Saved entries
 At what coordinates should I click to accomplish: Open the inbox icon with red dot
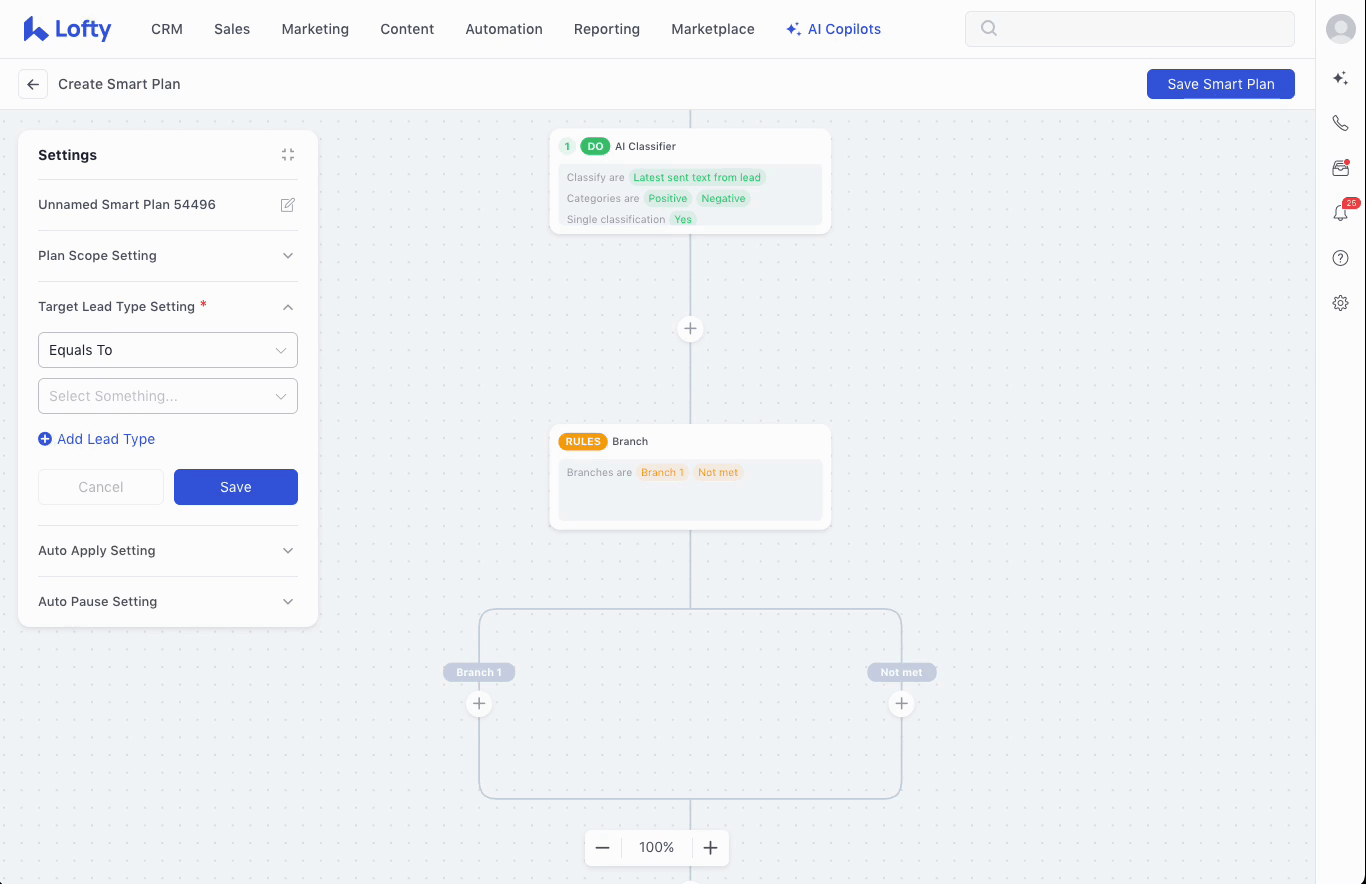1340,168
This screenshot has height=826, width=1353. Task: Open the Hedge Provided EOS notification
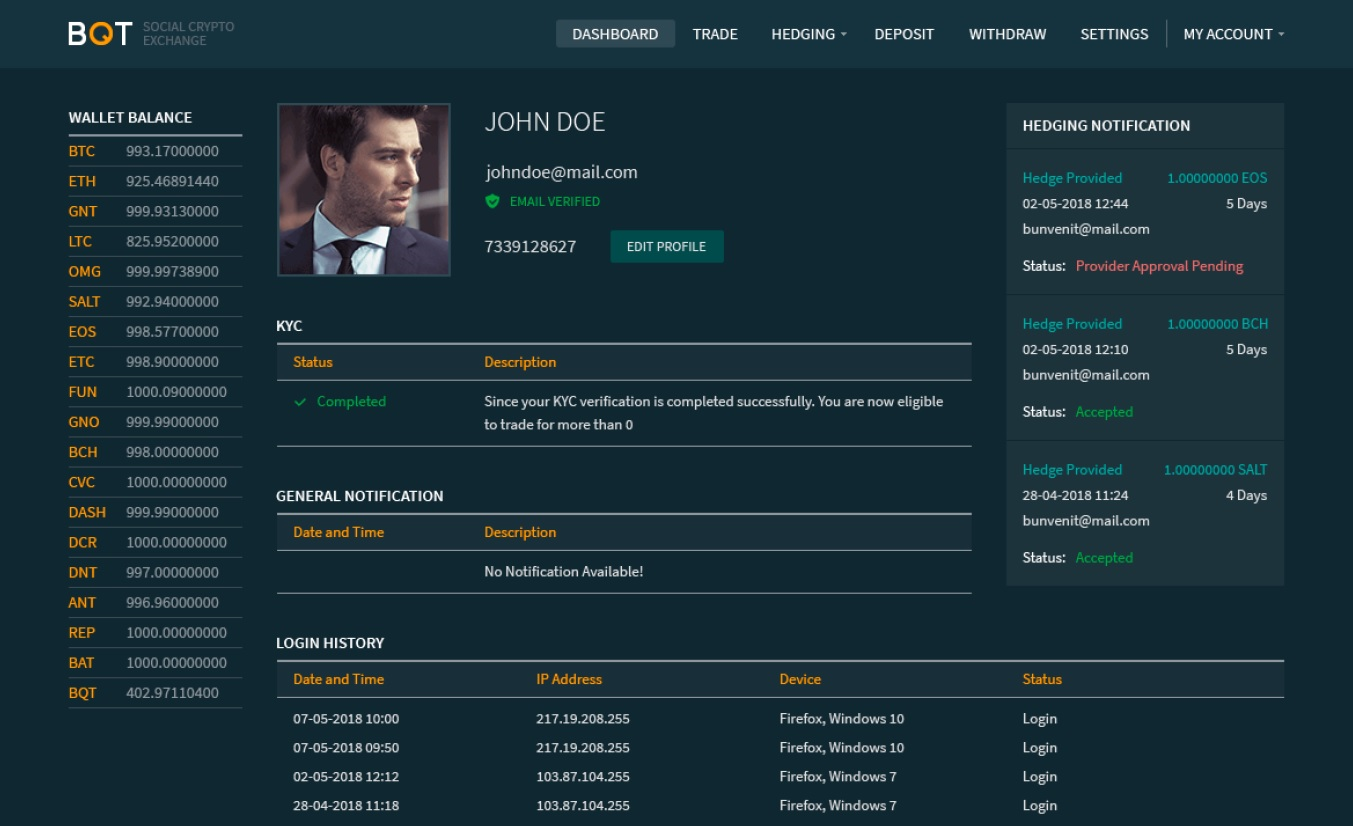pos(1145,222)
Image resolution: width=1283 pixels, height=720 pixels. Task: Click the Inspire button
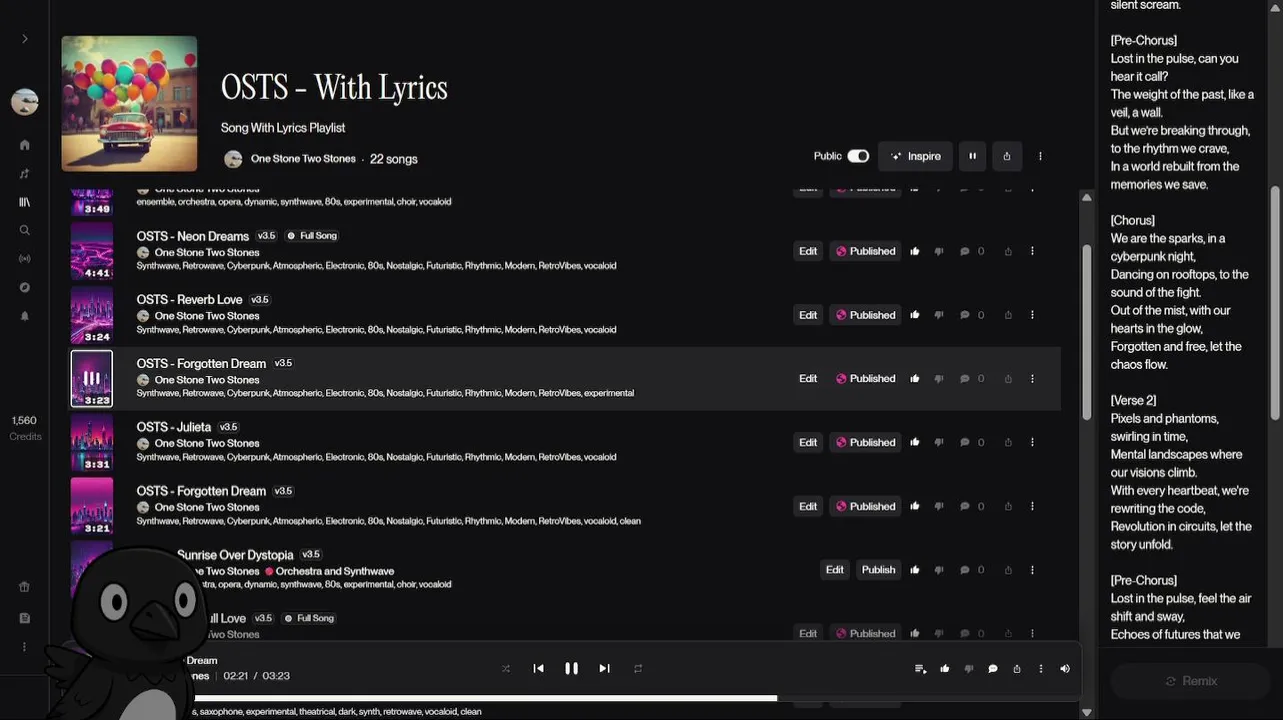[915, 156]
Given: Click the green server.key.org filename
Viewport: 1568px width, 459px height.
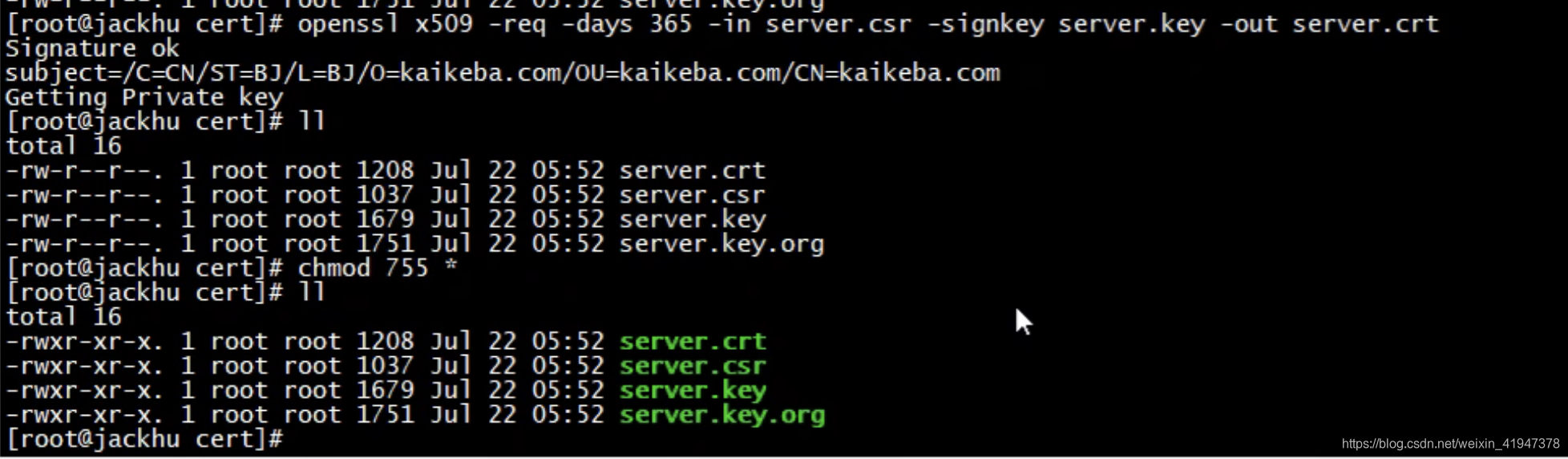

To do: Could you transcribe exactly the lines from the line containing "This screenshot has" through the final line of the records, both included, and nothing beyond them? The pictures should be left out.

Output for this task:
This screenshot has height=826, width=1353. Task: Open the Hedge Provided EOS notification
pos(1145,222)
Image resolution: width=1283 pixels, height=720 pixels. Task: Click the Inspire button
[915, 156]
Given: Click the green server.key.org filename
Viewport: 1568px width, 459px height.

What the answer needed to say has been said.